Start of Block

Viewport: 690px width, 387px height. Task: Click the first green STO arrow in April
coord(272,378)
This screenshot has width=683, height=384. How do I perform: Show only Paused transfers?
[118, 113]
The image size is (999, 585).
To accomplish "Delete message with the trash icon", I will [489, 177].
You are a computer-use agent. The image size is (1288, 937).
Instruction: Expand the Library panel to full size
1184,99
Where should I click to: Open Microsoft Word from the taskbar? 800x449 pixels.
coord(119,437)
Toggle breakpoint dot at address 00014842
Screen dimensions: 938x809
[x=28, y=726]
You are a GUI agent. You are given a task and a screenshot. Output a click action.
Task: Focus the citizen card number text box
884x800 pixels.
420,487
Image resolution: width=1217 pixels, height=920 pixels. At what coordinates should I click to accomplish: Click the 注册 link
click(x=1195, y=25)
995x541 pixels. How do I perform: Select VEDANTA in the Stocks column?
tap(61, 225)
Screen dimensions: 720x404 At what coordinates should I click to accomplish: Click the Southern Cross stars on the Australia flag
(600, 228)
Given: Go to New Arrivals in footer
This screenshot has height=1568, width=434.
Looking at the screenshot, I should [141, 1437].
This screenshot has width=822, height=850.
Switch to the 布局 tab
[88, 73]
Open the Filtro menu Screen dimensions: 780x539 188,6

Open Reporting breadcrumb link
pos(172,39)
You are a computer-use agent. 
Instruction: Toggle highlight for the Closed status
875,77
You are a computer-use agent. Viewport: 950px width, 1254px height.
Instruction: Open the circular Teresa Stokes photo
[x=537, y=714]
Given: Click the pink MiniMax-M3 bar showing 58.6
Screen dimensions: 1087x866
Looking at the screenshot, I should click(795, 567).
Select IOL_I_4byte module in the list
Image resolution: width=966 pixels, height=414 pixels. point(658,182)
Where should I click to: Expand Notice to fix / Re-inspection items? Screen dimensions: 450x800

End of Block

» **Your objective**: Quote all the records exactly, please, leaving none out.

» **Result of this task**:
Viewport: 690px width, 387px height. Task: Click the first green STO arrow in April
coord(272,378)
This screenshot has width=683, height=384. How do I perform: Show only Paused transfers?
[118, 113]
The image size is (999, 585).
To accomplish "Delete message with the trash icon", I will [489, 177].
You are a computer-use agent. The image size is (1288, 937).
Instruction: Expand the Library panel to full size
1184,99
Where should I click to: Open Microsoft Word from the taskbar? 800x449 pixels.
coord(119,437)
Toggle breakpoint dot at address 00014842
Screen dimensions: 938x809
[x=28, y=726]
You are a GUI agent. You are given a task and a screenshot. Output a click action.
Task: Focus the citizen card number text box
884x800 pixels.
420,487
Image resolution: width=1217 pixels, height=920 pixels. At what coordinates should I click to accomplish: Click the 注册 link
click(x=1195, y=25)
995x541 pixels. How do I perform: Select VEDANTA in the Stocks column?
tap(61, 225)
Screen dimensions: 720x404 At what coordinates should I click to accomplish: Click the Southern Cross stars on the Australia flag
(600, 228)
Given: Go to New Arrivals in footer
This screenshot has height=1568, width=434.
Looking at the screenshot, I should [141, 1437].
This screenshot has width=822, height=850.
Switch to the 布局 tab
[88, 73]
Open the Filtro menu Screen dimensions: 780x539 188,6

Open Reporting breadcrumb link
pos(172,39)
You are a computer-use agent. 
Instruction: Toggle highlight for the Closed status
875,77
You are a computer-use agent. Viewport: 950px width, 1254px height.
Instruction: Open the circular Teresa Stokes photo
[x=537, y=714]
Given: Click the pink MiniMax-M3 bar showing 58.6
Screen dimensions: 1087x866
Looking at the screenshot, I should click(795, 567).
Select IOL_I_4byte module in the list
Image resolution: width=966 pixels, height=414 pixels. point(658,182)
Where should I click to: Expand Notice to fix / Re-inspection items? Screen dimensions: 450x800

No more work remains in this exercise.